All the fantastic array of stalls had a local connection, and the idea was that we could all do plenty of our Christmas shopping while supporting home-grown businesses - everything from aromatherapy products to jewellery, pottery and paintings, to fabulous hampers and Christmas trees, decorations, baby clothes (there have been a lot of new babies in our vibrant little community), bags and vintage clothes, handmade chocolate and amazing cakes.

I was offering signed copies of The Lantern as my contribution and it was a great chance to chat to new as well as familiar faces. Rob played the piano and premiered a lovely new song with vocals from Grace Butler. Steve J gave us his Elvis, though there was quite a bit of competition from John. There were winter morris dancers, a sweet school choir and a ukelele band - it really was a great party atmosphere.

Not the greatest photos, I'm afraid - camera hand rather wobbly after all the signing, and the glasses of wine - but they give a small snapshot of the event. Note the backdrop up on the stage from the last panto - the village square as scenery designed and painted by Graham and Fred who worked so tremendously hard for days to get everything set up.


It was a terrific event, that ended in champagne at Graham's birthday party across the road, where there were a great many tired but happy faces. Huge thanks especially to Liz and Sophie, Claudia, Deirdre and Graham, Karen, John, Fred, Ivan, Derek and Gwen, who were right in the thick of it.

■ **EXTRACTED RECORDS**

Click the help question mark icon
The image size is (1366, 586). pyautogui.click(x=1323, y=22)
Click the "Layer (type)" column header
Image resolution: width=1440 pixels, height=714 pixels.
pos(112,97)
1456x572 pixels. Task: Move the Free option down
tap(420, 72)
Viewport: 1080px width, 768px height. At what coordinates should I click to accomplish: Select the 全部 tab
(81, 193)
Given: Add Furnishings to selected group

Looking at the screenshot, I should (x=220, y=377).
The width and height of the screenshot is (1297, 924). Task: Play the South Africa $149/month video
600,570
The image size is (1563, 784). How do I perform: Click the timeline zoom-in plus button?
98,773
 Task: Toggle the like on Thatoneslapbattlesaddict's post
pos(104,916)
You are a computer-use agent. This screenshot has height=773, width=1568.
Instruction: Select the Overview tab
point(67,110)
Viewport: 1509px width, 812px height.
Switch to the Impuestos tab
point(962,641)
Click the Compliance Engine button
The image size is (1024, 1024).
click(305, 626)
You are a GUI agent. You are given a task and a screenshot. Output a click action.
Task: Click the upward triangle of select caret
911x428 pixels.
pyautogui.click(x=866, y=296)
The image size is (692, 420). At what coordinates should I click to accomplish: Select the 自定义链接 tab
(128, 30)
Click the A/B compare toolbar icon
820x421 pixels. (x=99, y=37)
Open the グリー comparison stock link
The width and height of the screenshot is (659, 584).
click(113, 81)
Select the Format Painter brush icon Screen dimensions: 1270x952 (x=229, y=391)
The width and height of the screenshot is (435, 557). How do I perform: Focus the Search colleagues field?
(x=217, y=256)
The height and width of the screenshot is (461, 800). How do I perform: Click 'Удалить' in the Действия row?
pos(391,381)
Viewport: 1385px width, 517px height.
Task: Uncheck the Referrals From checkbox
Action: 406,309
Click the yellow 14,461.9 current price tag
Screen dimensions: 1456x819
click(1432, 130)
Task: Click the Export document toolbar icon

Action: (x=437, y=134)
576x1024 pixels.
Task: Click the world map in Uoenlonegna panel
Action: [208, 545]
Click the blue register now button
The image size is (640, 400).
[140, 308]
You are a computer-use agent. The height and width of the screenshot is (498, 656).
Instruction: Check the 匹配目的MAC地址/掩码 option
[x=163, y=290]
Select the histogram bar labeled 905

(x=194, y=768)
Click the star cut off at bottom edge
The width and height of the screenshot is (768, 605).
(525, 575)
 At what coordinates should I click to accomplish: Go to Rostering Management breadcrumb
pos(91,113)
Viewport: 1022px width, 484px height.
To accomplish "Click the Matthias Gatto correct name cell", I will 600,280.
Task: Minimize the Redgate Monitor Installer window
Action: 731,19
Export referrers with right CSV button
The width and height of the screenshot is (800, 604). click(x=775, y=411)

■ **WRITTEN INSTRUCTION 1**
Turn the paragraph of the Christmas fair post beginning "I was offering signed copies" into a short bulleted list that keeps its main facts.
■ **WRITTEN INSTRUCTION 2**
Return the passage of the Christmas fair post between "All the fantastic" and "great party atmosphere.", inclusive.
■ **WRITTEN INSTRUCTION 3**
According to the Christmas fair post, who designed and painted the village square backdrop on the stage?
Work only from the Christmas fair post, not the entries.

■ **EXERCISE RESPONSE 1**
- The writer offered signed copies of The Lantern and chatted with new and familiar faces.
- Rob played the piano and premiered a new song, with vocals from Grace Butler.
- Steve J performed his Elvis, with some competition from John.
- Winter morris dancers, a school choir and a ukelele band also took part.
- The event had a great party atmosphere.

■ **EXERCISE RESPONSE 2**
All the fantastic array of stalls had a local connection, and the idea was that we could all do plenty of our Christmas shopping while supporting home-grown businesses - everything from aromatherapy products to jewellery, pottery and paintings, to fabulous hampers and Christmas trees, decorations, baby clothes (there have been a lot of new babies in our vibrant little community), bags and vintage clothes, handmade chocolate and amazing cakes.

I was offering signed copies of The Lantern as my contribution and it was a great chance to chat to new as well as familiar faces. Rob played the piano and premiered a lovely new song with vocals from Grace Butler. Steve J gave us his Elvis, though there was quite a bit of competition from John. There were winter morris dancers, a sweet school choir and a ukelele band - it really was a great party atmosphere.

■ **EXERCISE RESPONSE 3**
Graham and Fred.